In secondo luogo – e di converso – è da notare come l’atto di indirizzo MEF chiuda la porta alle contestazioni erariali d’inesistenza dei crediti, laddove siano fondate sul richiamo di fonti di dettaglio “ulteriori” rispetto alle fonti normative, di carattere primario (legge) o secondario (regolamenti e decreti ministeriali), che rispettivamente istituiscono le singole fattispecie di favore, ovvero ne specificano i presupposti costitutivi. Con particolare riguardo al tema dei crediti sovvenzionali, quali quelli afferenti alle attività di ricerca e sviluppo, innovazione tecnologica, design e innovazione estetica, le fonti di dettaglio “ulteriori” che il MEF mette al bando ai fini della motivazione dei suoi controlli consistono, in sostanza, nei manuali tecnici che non risultino richiamati “esplicitamente” nelle norme primarie o secondarie disciplinanti i crediti di cui si discute; ovvero che vi siano richiamati in qualche modo, ma genericamente e non “specificamente”. I chiarimenti del MEF spingono, dunque, a depotenziare la rilevanza, sin qui attribuita da parte degli uffici accertatori, ai criteri di classificazione contenuti nel Manuale di Frascati in tema di spese per attività di ricerca e sviluppo, come effettuate fino al 31 dicembre 2019 ai sensi delle originarie norme di favore ex art. 3, D.L. n. 145/2013, e correlato art. 2, D.M. 27 maggio 2025: un bacino di attività di grande interesse per i funzionari deputati ai controlli, fonte di numerose contestazioni e di rilevante contenzioso, il cui quadro normativo di riferimento non rinvia però in maniera specifica al Manuale di Frascati, che risulta, invece, regolarmente invocato negli atti impositivi erariali a sostegno delle relative pretese.

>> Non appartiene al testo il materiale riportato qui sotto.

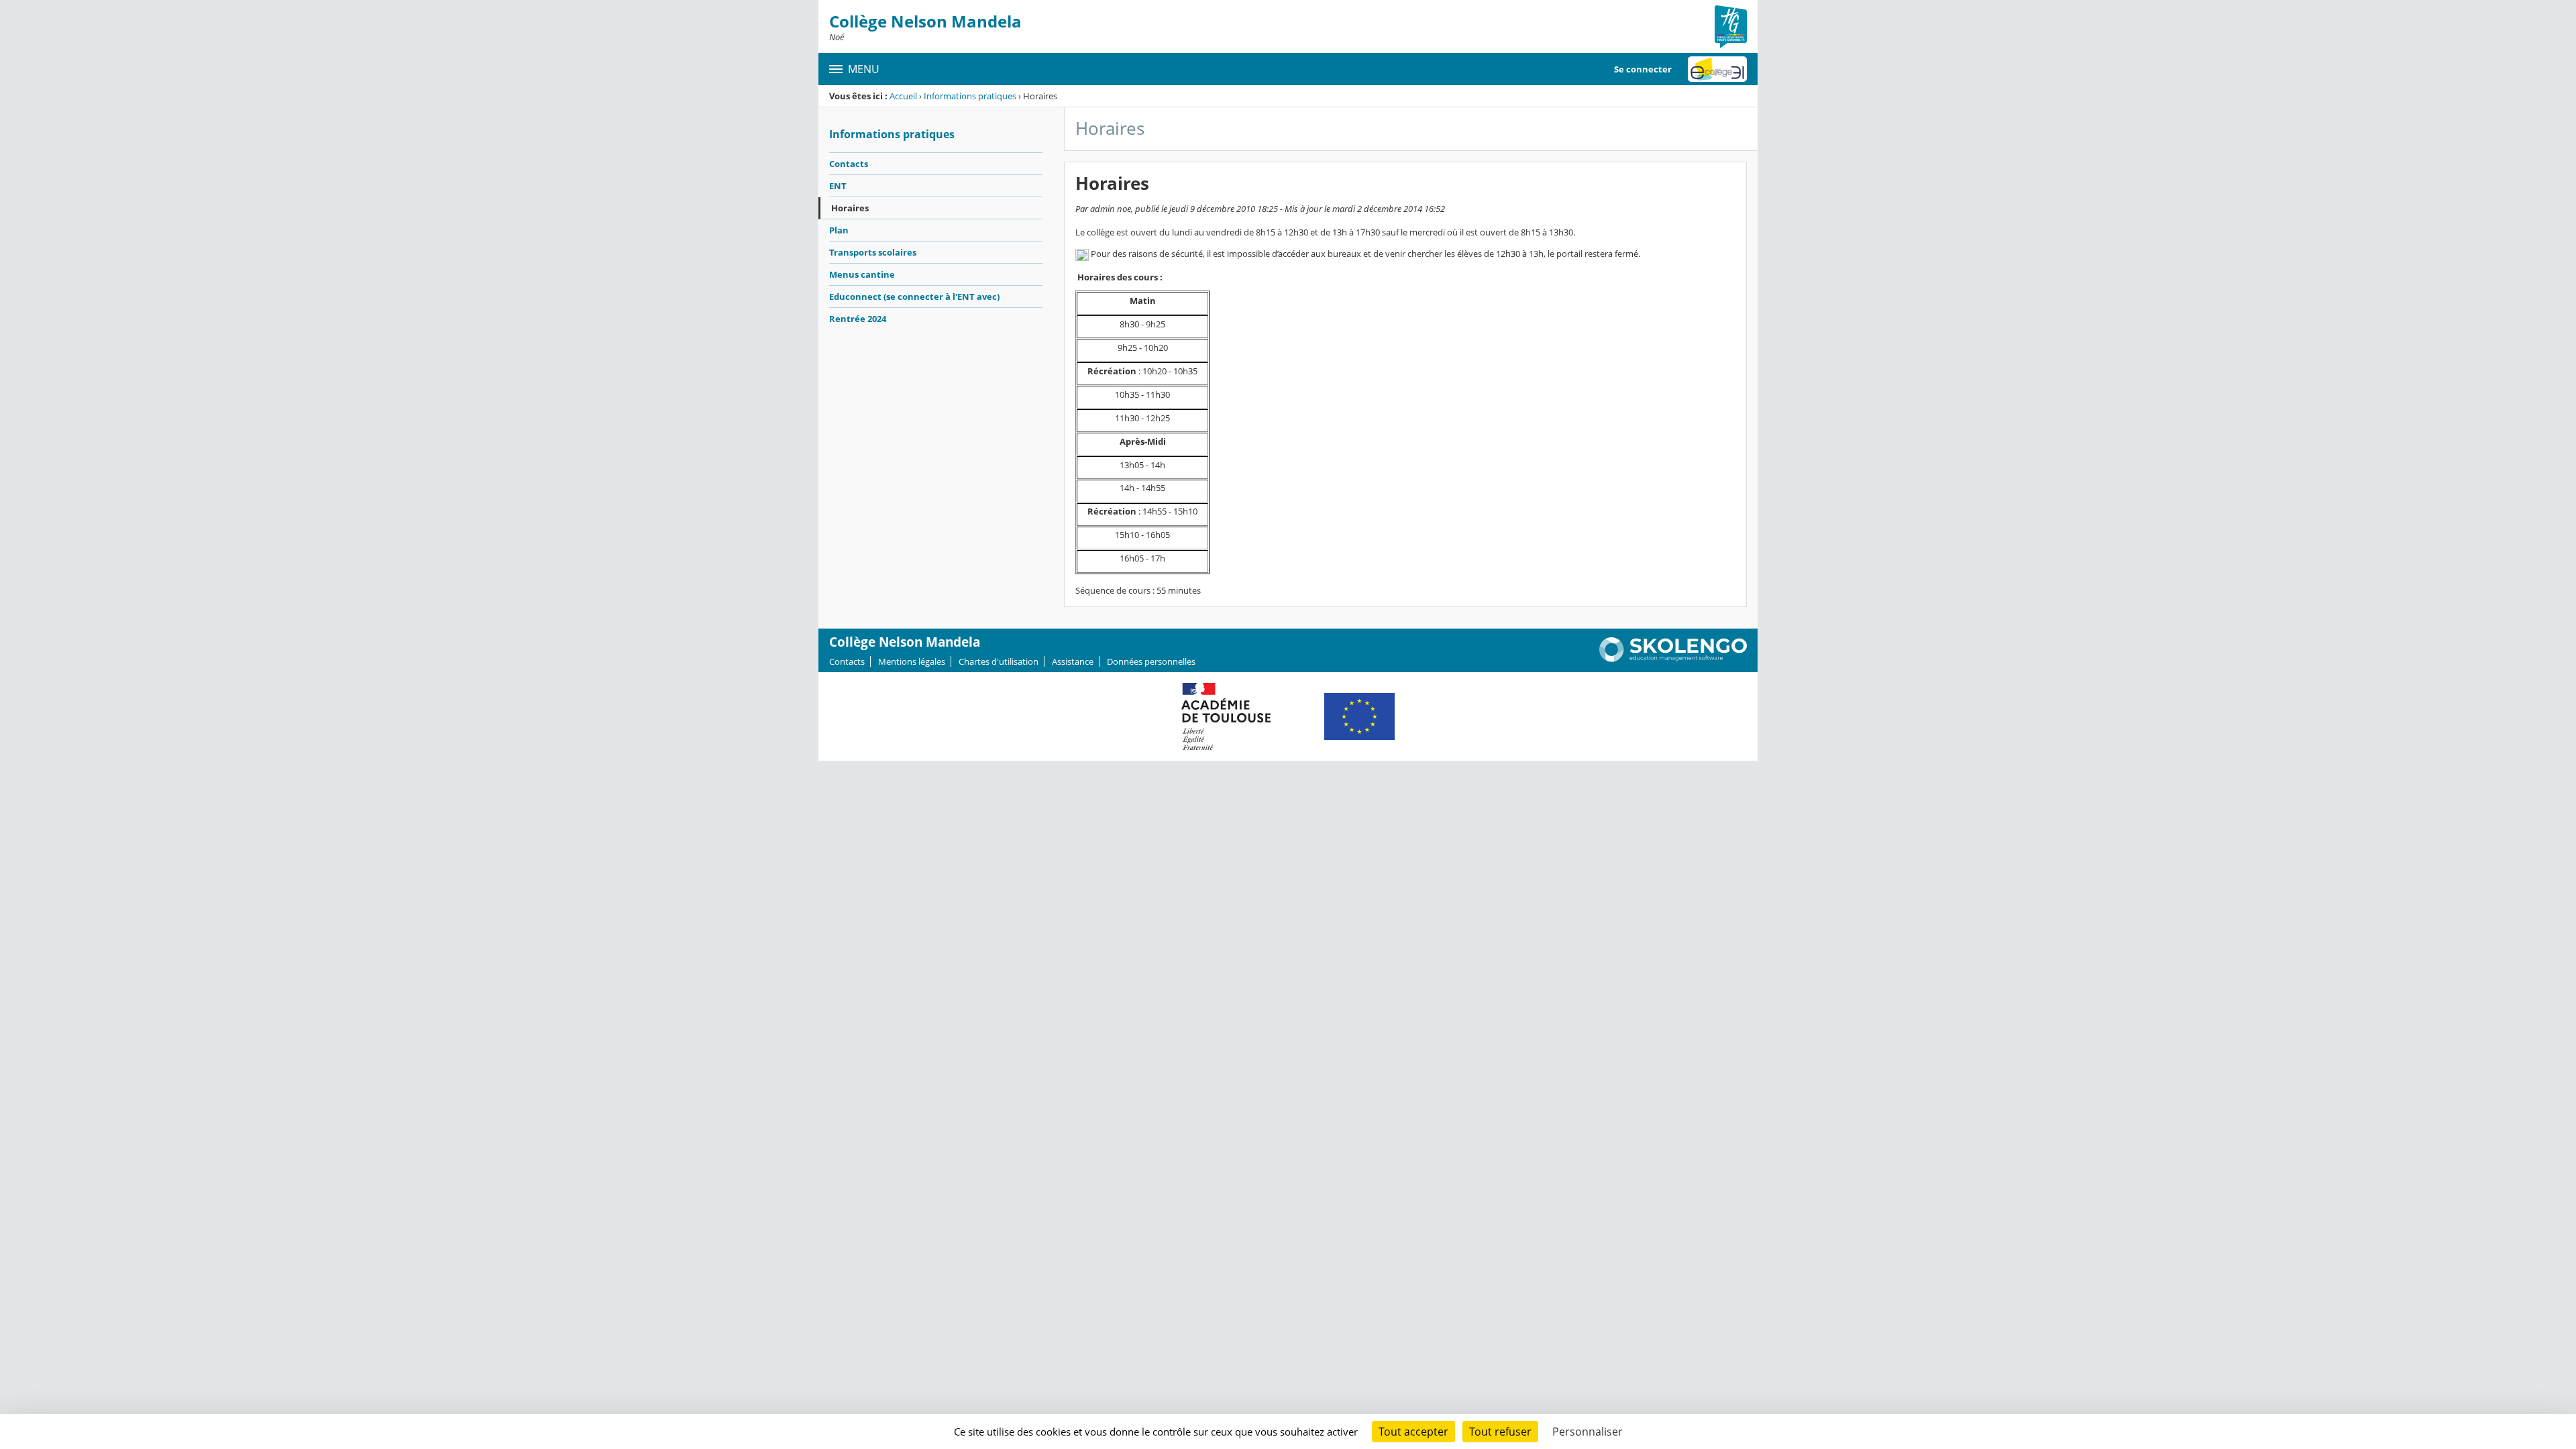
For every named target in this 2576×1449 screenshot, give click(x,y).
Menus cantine (862, 274)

Il Manuale di Frascati, giova sottolineare, figura richiamato specificamente, ai fini della definizione delle attività di ricerca e sviluppo, solo nel contesto del nuovo bonus, come ridefinito all’art. 1, comma 200, Legge n. 160/2019 (Legge di bilancio 2020), e al correlato art. 2, D.M. 26 maggio 2020 (così come, si noti, il Manuale di Oslo è richiamato solo al comma 201 del citato art. 1, Legge di bilancio 2020, e all’art. 3, D.M. 26 maggio 2020, ai fini della definizione delle attività di innovazione tecnologica ammissibili al credito d’imposta). In conclusione, può dirsi che, in tutte le fattispecie agevolative di tipo sovvenzionale, ove i manuali tecnici “ulteriori” non assumano rilievo con le modalità specificate dall’atto di indirizzo del MEF, i relativi crediti d’imposta non potranno mai dirsi viziati d’inesistenza; potendosi al più qualificare come non spettanti, purché i relativi vizi ricadano nelle nuove definizioni, di cui al novellato art. 1, comma 1, lett. g-quinquies), D.Lgs. n. 74/2000.